## TASKS TO CARRY OUT:
A – In the relationship visualization, what does the CONTAINS relationship describe?
B – Please turn the part of the rows that opens with the line containing "Open message in new window icon" and closes with the line containing "Action: (30, 236)" into a numbered list, leaving out blank lines.

## TEXT PROVIDED:
Relationship Visualization

graph TD
    Group -- CONTAINS --> Project
    Group -- CONTAINS --> Group
    Project -- HAS_MERGE_REQUEST --> MergeRequest
    Project -- HAS_PIPELINE --> Pipeline
    Project -- HAS_VULNERABILITY --> Vulnerability
    Branch -- IN_PROJECT --> Project

    User -- AUTHORED --> MergeRequest
    User -- AUTHORED --> WorkItem
    User -- COMMENTS_ON --> MergeRequest
    User -- COMMENTS_ON --> WorkItem
    Note -- IS_COMMENT_ON --> MergeRequest
    Note -- IS_COMMENT_ON --> WorkItem

    MergeRequest -- TARGETS --> Branch
    MergeRequest -- CLOSES --> WorkItem
    Pipeline -- TRIGGERED --> MergeRequest
    Pipeline -- TRIGGERED --> Branch

    WorkItem -- IN_PROJECT --> Project
    WorkItem -- IN_GROUP --> Group
    User -- APPROVED --> MergeRequest
    User -- MERGED --> MergeRequest
    User -- REVIEWER --> MergeRequest
    User -- CLOSED --> WorkItem
Loading

Implemented Relationship Types

Relationship From Node To Node Description
CONTAINS Group Group, Project A group contains a subgroup or project.

## INFORMATION GIVEN:
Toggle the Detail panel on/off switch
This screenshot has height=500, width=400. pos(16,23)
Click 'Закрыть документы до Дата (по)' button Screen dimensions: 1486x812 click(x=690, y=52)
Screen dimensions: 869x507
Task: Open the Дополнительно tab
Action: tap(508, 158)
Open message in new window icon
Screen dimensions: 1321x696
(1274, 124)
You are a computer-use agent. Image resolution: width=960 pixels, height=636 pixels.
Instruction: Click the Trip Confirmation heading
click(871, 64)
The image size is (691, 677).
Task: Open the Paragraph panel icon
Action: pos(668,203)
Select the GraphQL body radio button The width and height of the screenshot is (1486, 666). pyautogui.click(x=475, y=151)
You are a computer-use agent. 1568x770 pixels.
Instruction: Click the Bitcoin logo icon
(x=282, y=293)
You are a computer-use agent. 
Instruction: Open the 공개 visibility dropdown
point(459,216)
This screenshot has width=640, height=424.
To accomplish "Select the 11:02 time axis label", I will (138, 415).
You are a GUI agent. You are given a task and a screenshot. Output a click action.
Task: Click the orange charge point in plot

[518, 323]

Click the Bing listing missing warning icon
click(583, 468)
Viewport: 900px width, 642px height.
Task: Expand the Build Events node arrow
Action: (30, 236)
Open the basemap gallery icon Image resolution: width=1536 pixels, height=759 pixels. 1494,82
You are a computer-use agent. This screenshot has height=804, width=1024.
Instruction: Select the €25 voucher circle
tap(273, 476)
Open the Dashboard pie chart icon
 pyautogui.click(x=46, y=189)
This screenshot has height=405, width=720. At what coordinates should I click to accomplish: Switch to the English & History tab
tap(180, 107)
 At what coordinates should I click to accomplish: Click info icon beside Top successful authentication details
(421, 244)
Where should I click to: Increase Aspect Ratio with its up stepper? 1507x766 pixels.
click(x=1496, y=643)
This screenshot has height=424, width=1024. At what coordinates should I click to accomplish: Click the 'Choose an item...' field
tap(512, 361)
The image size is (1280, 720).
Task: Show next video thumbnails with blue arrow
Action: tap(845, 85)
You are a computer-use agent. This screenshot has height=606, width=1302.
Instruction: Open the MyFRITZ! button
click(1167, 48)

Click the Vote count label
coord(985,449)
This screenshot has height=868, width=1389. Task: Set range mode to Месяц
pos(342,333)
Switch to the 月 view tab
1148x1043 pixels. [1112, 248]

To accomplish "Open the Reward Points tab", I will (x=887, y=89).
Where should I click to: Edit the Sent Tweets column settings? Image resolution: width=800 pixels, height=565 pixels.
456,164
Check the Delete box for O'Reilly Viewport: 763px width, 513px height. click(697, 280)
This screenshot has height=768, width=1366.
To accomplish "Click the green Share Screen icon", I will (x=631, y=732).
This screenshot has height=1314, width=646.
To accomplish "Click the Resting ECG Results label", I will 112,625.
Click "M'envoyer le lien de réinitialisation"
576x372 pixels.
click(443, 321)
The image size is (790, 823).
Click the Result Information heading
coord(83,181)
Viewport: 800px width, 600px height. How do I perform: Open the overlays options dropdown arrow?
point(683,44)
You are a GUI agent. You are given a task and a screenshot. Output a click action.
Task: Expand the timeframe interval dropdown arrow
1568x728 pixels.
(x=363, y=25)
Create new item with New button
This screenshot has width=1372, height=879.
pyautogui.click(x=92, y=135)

## EXERCISE SOLUTIONS:
A – A group contains a subgroup or project.

B –
1. Open message in new window icon
2. Screen dimensions: 1321x696
3. (1274, 124)
4. You are a computer-use agent. Image resolution: width=960 pixels, height=636 pixels.
5. Instruction: Click the Trip Confirmation heading
6. click(871, 64)
7. The image size is (691, 677).
8. Task: Open the Paragraph panel icon
9. Action: pos(668,203)
10. Select the GraphQL body radio button The width and height of the screenshot is (1486, 666). pyautogui.click(x=475, y=151)
11. You are a computer-use agent. 1568x770 pixels.
12. Instruction: Click the Bitcoin logo icon
13. (x=282, y=293)
14. You are a computer-use agent. 
15. Instruction: Open the 공개 visibility dropdown
16. point(459,216)
17. This screenshot has width=640, height=424.
18. To accomplish "Select the 11:02 time axis label", I will (138, 415).
19. You are a GUI agent. You are given a task and a screenshot. Output a click action.
20. Task: Click the orange charge point in plot
21. [518, 323]
22. Click the Bing listing missing warning icon
23. click(583, 468)
24. Viewport: 900px width, 642px height.
25. Task: Expand the Build Events node arrow
26. Action: (30, 236)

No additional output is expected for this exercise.